YOUR OBJECTIVE
When a line in the data below includes "Open", count it; then give only the total.

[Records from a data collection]
■ ■ ■ ■ ■ ■ ■

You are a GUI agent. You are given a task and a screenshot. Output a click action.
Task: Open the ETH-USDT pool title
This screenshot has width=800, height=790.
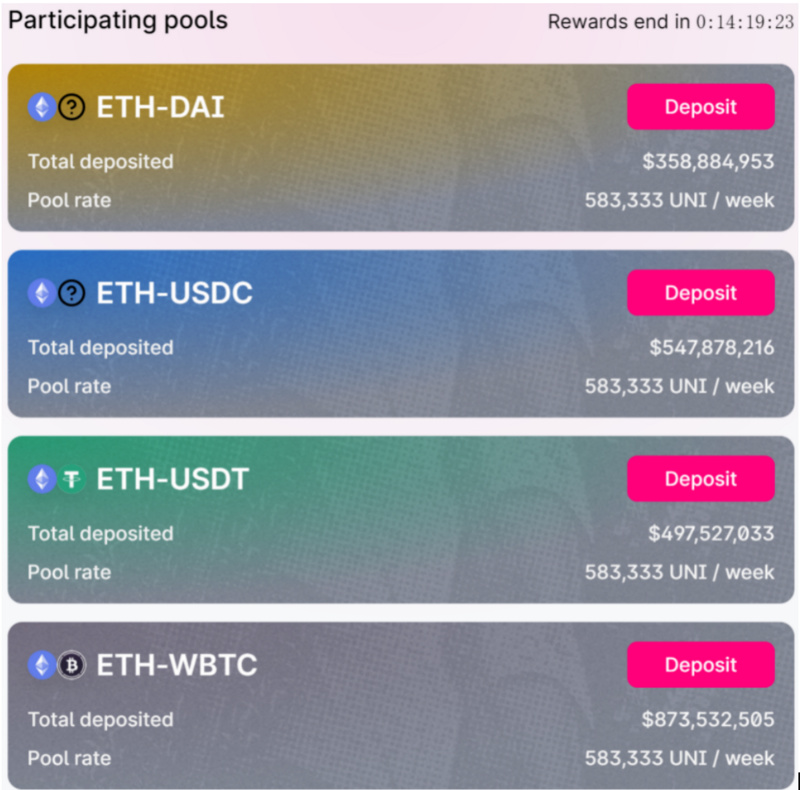coord(172,479)
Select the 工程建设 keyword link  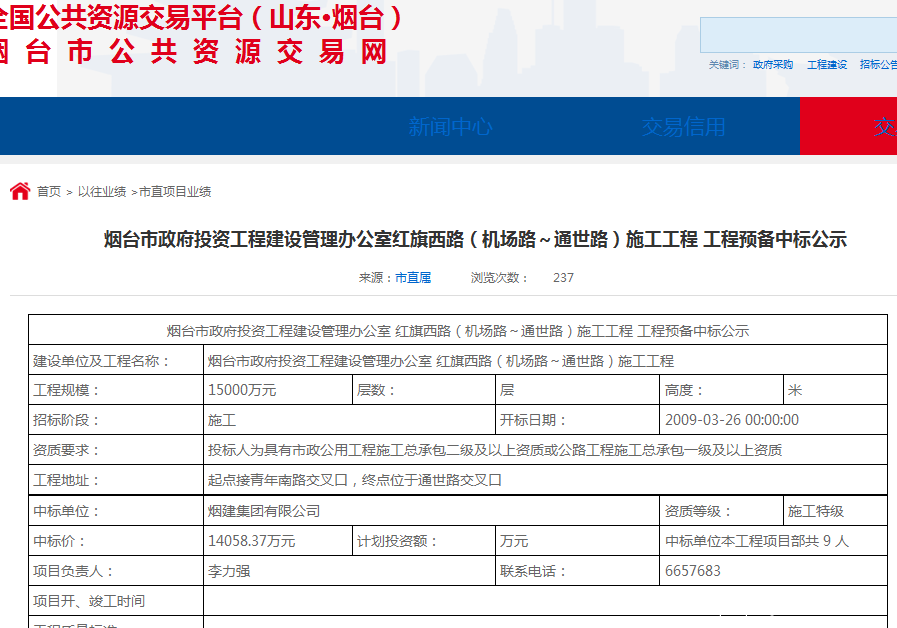coord(827,64)
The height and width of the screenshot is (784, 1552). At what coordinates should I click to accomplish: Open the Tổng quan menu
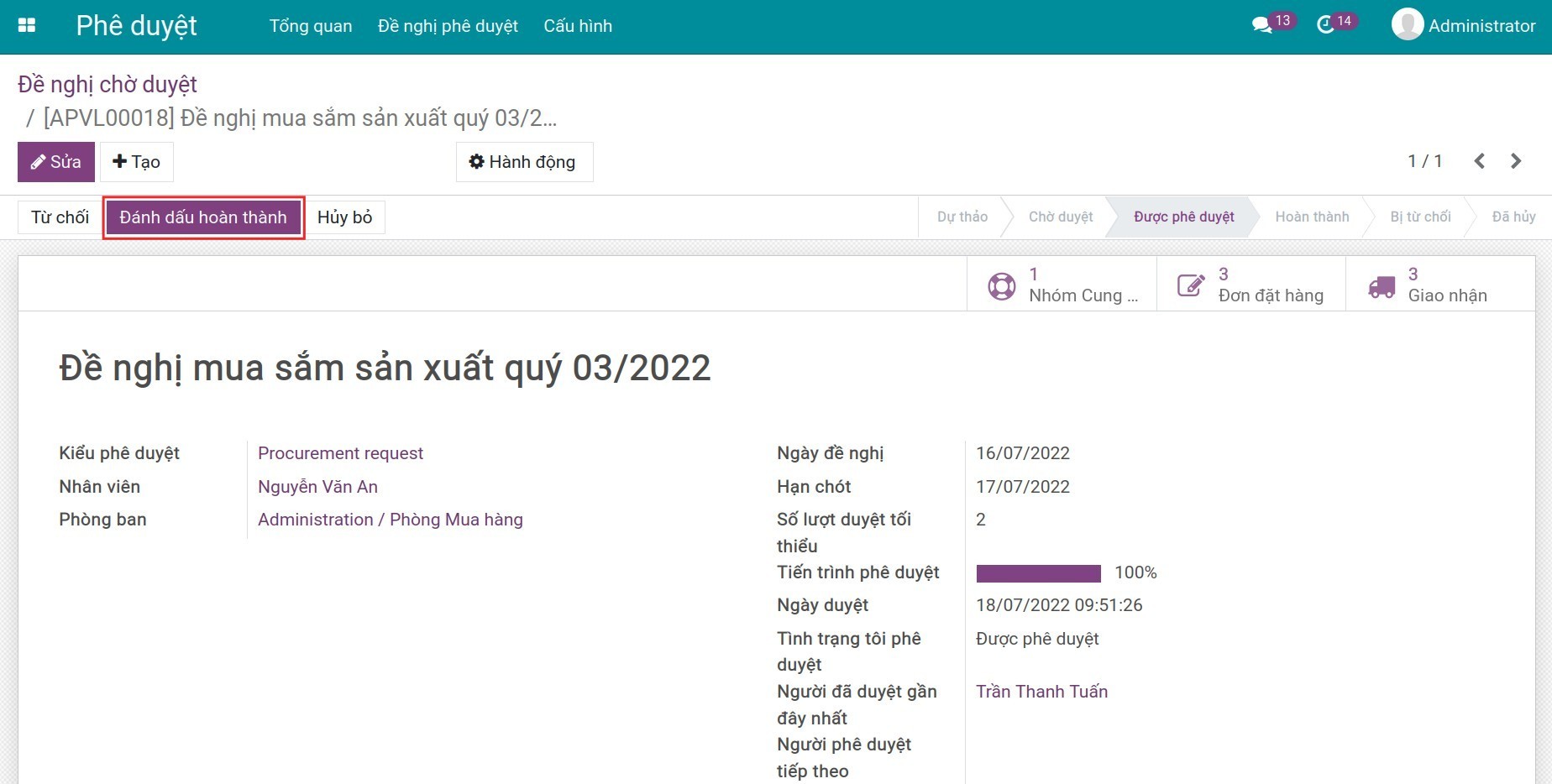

■ ■ ■ ■ ■ ■ ■

REPLY TO THE EXERCISE
2